According to Gorman, the VRC operated on approximately $2,000 per month, sometimes more if there was special programming. Most of that money went into maintaining the facility.
When they were asked to sign a three-year lease, Gorman said board members decided to close the community center to focus on the heart of what the VRC does — information and referral and veterans advocacy. Establishing a solid base of support in order to add key personnel will be critical to the VRC’s future.
“We need a volunteer coordinator, a director and someone to do all the administrative stuff. We really need those three paid positions to move this along at the level that it’s worthy of,” Gorman said. “This is a worthy cause to help carry the burden by the community for our veterans.”
Gorman said she wished they had been able to generate the pledges needed to keep the activity center’s doors open. The number of ongoing pledges needed to generate that support was surprisingly low.
“If there were 200 people who paid $10 a month on a pledge basis to the VRC, or whatever the organization that helps veterans, that would be in their consciousness something they’re doing to help carry the burden,” she said.
“People think it takes so much money.
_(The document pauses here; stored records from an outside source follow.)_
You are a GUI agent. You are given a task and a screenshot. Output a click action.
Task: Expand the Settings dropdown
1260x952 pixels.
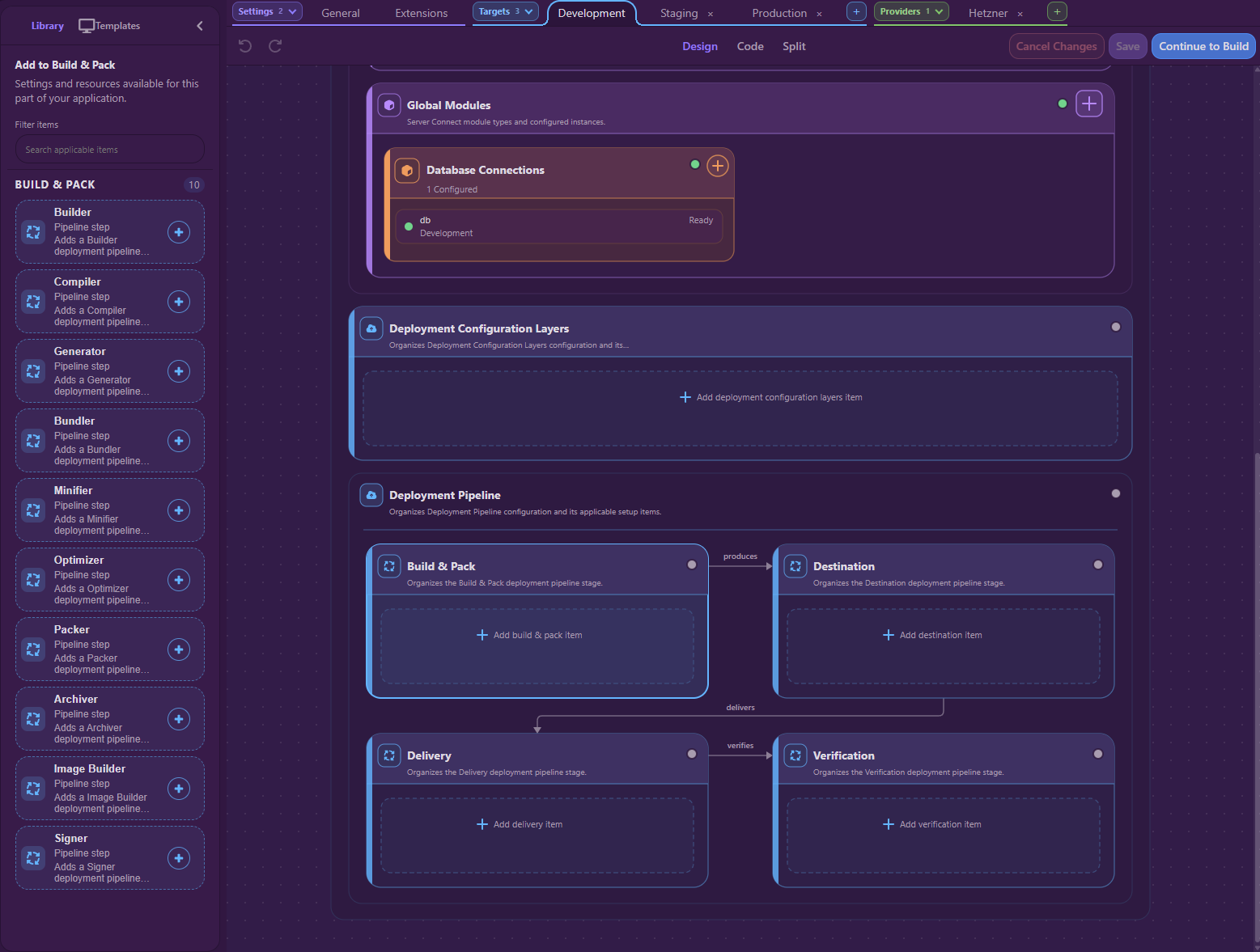point(267,11)
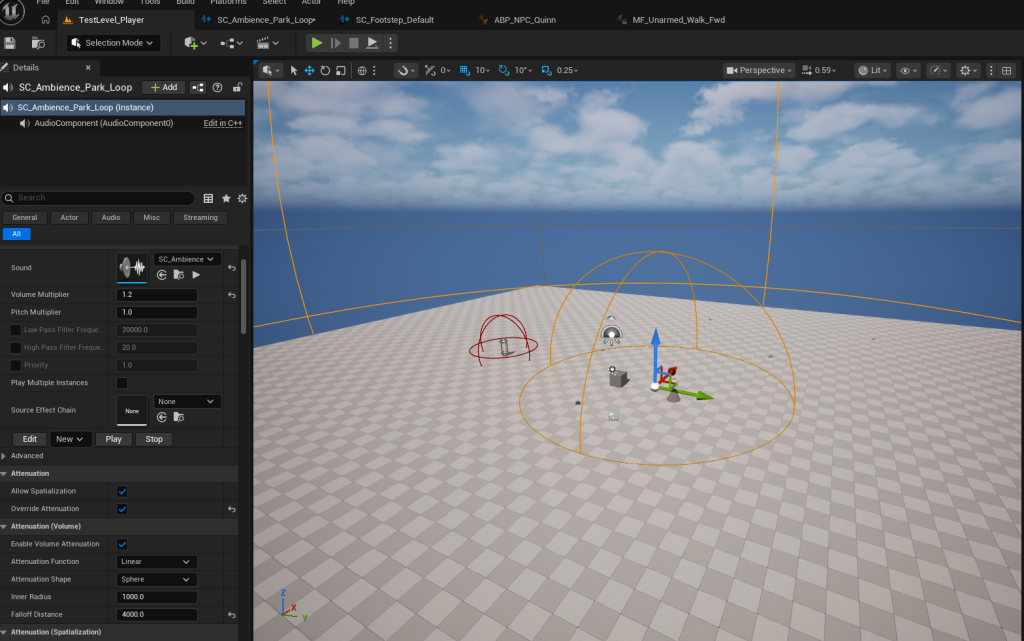Open the Attenuation Shape dropdown
Viewport: 1024px width, 641px height.
(x=156, y=579)
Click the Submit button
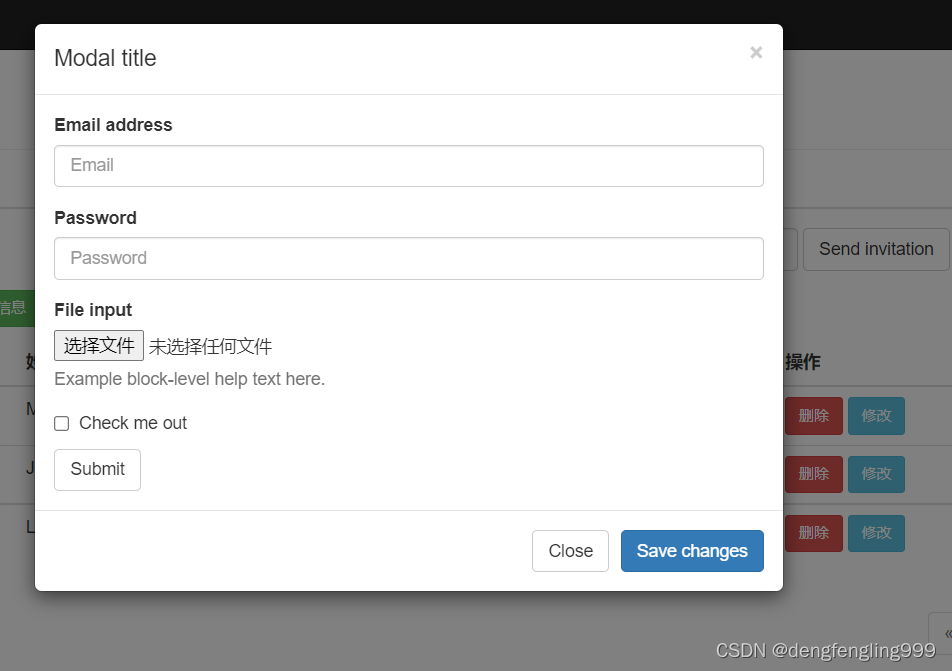This screenshot has height=671, width=952. (x=97, y=470)
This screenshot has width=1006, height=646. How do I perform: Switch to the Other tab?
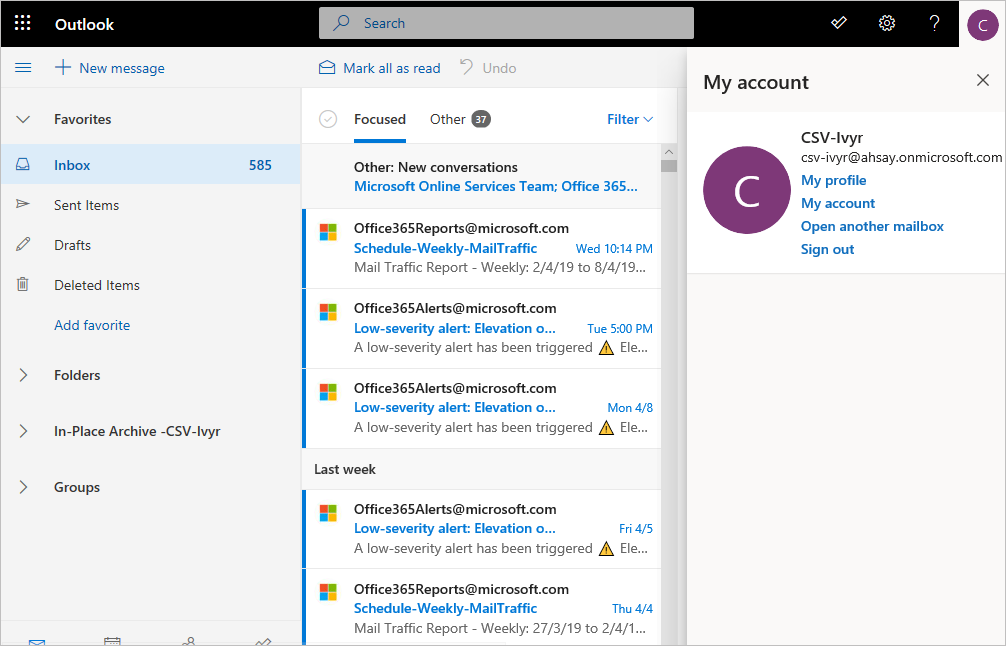coord(448,119)
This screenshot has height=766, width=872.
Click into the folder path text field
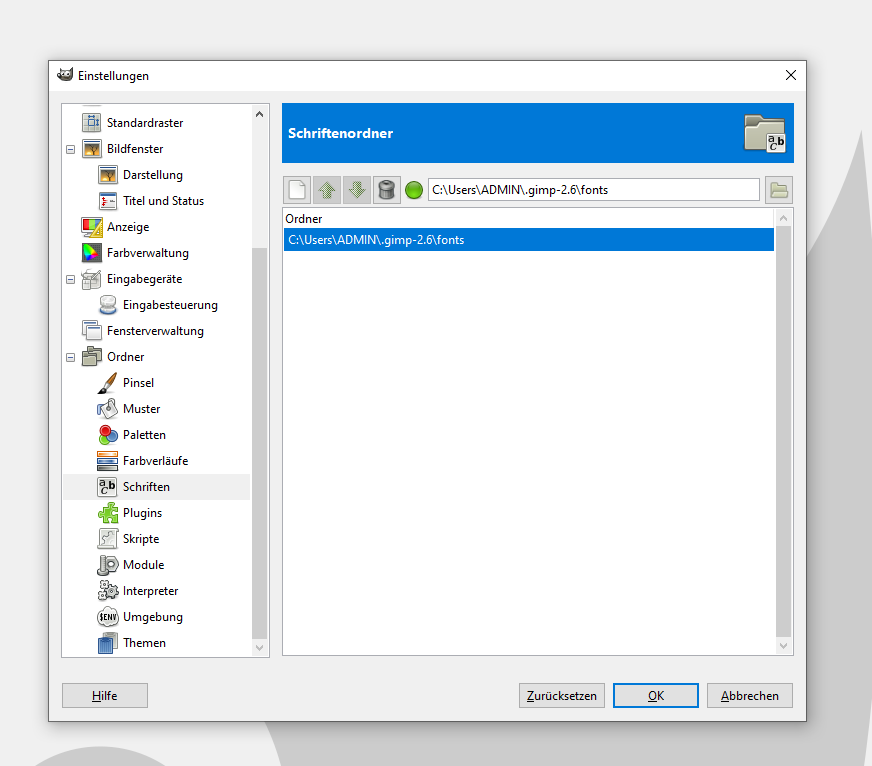(593, 190)
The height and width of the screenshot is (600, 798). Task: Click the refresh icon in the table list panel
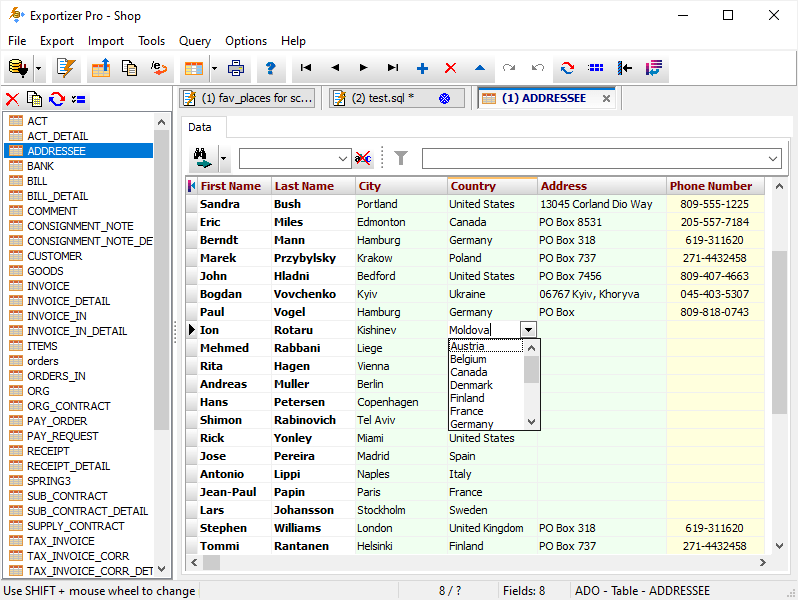pos(56,99)
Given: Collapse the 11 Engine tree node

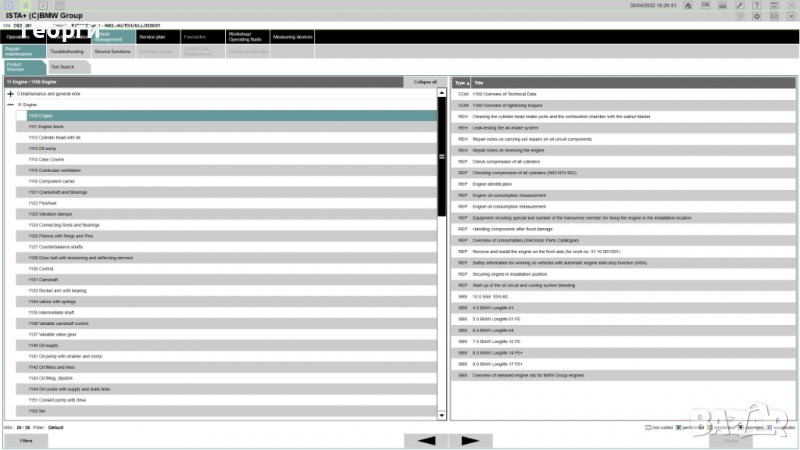Looking at the screenshot, I should click(10, 105).
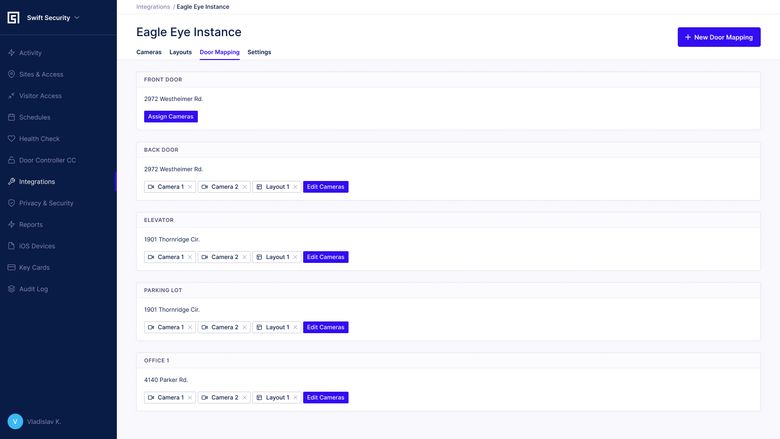
Task: Expand the Swift Security organization dropdown
Action: click(77, 18)
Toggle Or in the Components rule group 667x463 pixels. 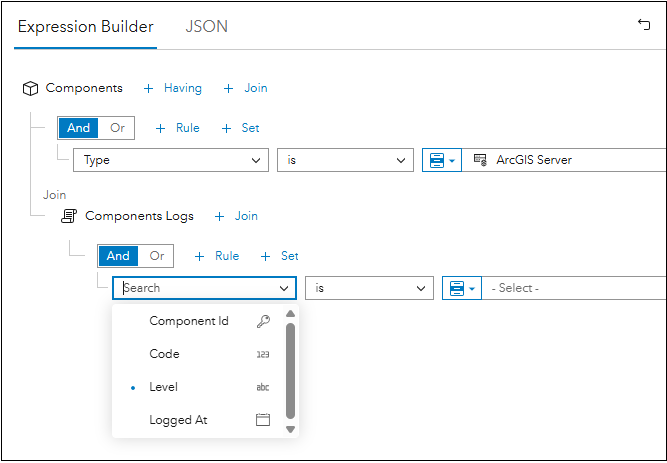click(x=117, y=128)
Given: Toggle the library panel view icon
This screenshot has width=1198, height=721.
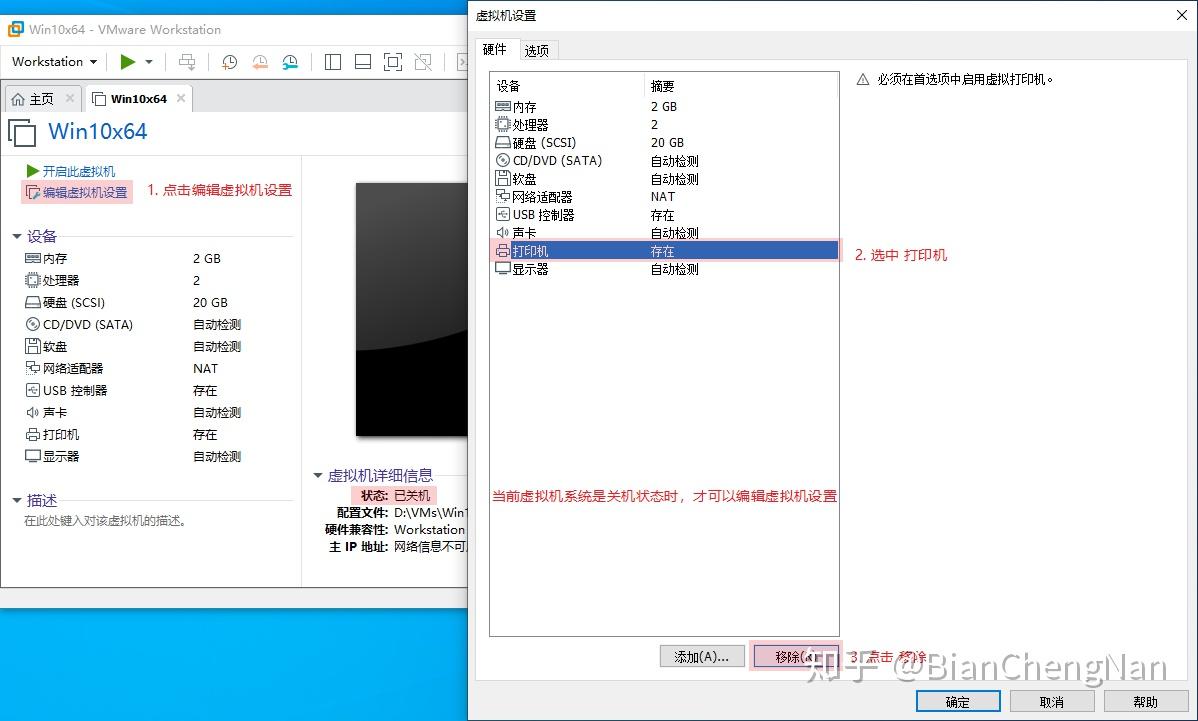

It doesn’t take that much money,” said McClellan. “It takes a great deal of nurturing to get volunteers. “
But more than that, said McClellan, is the daily grind of running a nonprofit center: Creating an idea, bringing people in, telling them what to do, when to do it, helping them do it, cleaning up afterward and moving on to plan the next event. It’s a scenario that must be played out month after month if they are to succeed.
“That’s what makes a community center work, for it to keep going until it starts to roll on its own,” he continued. “It takes a lot more to do that than what our small group could manage to do in a year’s time.”
While the community center will be gone — unless a locale with enough space can be rented or is donated — board members are hoping to have a new office, and just an office, by March. Donations and pledges will continue to be accepted as the VRC works to build the base of support it needs to remain a viable service to Whidbey Island veterans.
Despite the move to scale back, Gorman said the 18 months at its Freeland location have been a success.
“We think we have succeeded, basically. We feel good about our programs,” she said. “We’re seeing a lot of Vietnam veterans stepping forward, even World War II veterans who have never sought claims for disability. We’re working with and partnering with charter service organizations like the American Legion, Veterans of Foreign Wars and Disabled American Veterans. So we feel like we’ve succeeded immensely.”
“It’s not up to us anymore,” added McClellan. “This is bigger than us. It’s really something that’s going to have to be answered by that larger ‘we.’ Right now we’re just having to pull in. We can only do what we can do.”